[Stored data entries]
*** Begin section ***

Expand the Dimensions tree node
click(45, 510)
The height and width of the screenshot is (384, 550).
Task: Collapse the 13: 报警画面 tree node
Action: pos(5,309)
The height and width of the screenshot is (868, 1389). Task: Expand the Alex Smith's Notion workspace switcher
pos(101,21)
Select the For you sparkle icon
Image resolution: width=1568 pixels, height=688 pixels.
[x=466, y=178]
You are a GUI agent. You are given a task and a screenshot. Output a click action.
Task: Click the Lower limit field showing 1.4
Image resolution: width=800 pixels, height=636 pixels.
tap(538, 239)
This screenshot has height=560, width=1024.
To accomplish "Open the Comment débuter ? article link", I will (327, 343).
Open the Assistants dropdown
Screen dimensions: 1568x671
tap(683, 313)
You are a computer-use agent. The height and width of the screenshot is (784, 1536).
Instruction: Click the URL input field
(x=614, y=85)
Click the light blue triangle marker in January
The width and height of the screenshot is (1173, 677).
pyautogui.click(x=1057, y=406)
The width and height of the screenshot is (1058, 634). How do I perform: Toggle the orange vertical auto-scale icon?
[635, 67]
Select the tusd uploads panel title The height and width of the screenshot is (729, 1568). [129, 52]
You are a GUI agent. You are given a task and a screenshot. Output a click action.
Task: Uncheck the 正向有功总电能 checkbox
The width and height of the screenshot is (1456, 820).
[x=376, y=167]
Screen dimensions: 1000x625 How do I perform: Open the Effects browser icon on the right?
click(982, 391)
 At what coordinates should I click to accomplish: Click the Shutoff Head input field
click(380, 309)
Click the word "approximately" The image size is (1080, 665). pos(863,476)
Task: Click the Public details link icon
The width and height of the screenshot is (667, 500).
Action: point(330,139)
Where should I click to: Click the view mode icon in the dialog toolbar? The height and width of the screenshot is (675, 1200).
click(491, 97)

*** End section ***

[Activity] Repeat the data in full, matching each line exactly.

[Result]
Expand the Dimensions tree node
click(45, 510)
The height and width of the screenshot is (384, 550).
Task: Collapse the 13: 报警画面 tree node
Action: pos(5,309)
The height and width of the screenshot is (868, 1389). Task: Expand the Alex Smith's Notion workspace switcher
pos(101,21)
Select the For you sparkle icon
Image resolution: width=1568 pixels, height=688 pixels.
[x=466, y=178]
You are a GUI agent. You are given a task and a screenshot. Output a click action.
Task: Click the Lower limit field showing 1.4
Image resolution: width=800 pixels, height=636 pixels.
tap(538, 239)
This screenshot has height=560, width=1024.
To accomplish "Open the Comment débuter ? article link", I will (327, 343).
Open the Assistants dropdown
Screen dimensions: 1568x671
tap(683, 313)
You are a computer-use agent. The height and width of the screenshot is (784, 1536).
Instruction: Click the URL input field
(x=614, y=85)
Click the light blue triangle marker in January
The width and height of the screenshot is (1173, 677).
pyautogui.click(x=1057, y=406)
The width and height of the screenshot is (1058, 634). How do I perform: Toggle the orange vertical auto-scale icon?
[635, 67]
Select the tusd uploads panel title The height and width of the screenshot is (729, 1568). [129, 52]
You are a GUI agent. You are given a task and a screenshot. Output a click action.
Task: Uncheck the 正向有功总电能 checkbox
The width and height of the screenshot is (1456, 820).
[x=376, y=167]
Screen dimensions: 1000x625 How do I perform: Open the Effects browser icon on the right?
click(982, 391)
 At what coordinates should I click to accomplish: Click the Shutoff Head input field
click(380, 309)
Click the word "approximately" The image size is (1080, 665). pos(863,476)
Task: Click the Public details link icon
The width and height of the screenshot is (667, 500).
Action: point(330,139)
Where should I click to: Click the view mode icon in the dialog toolbar? The height and width of the screenshot is (675, 1200).
click(491, 97)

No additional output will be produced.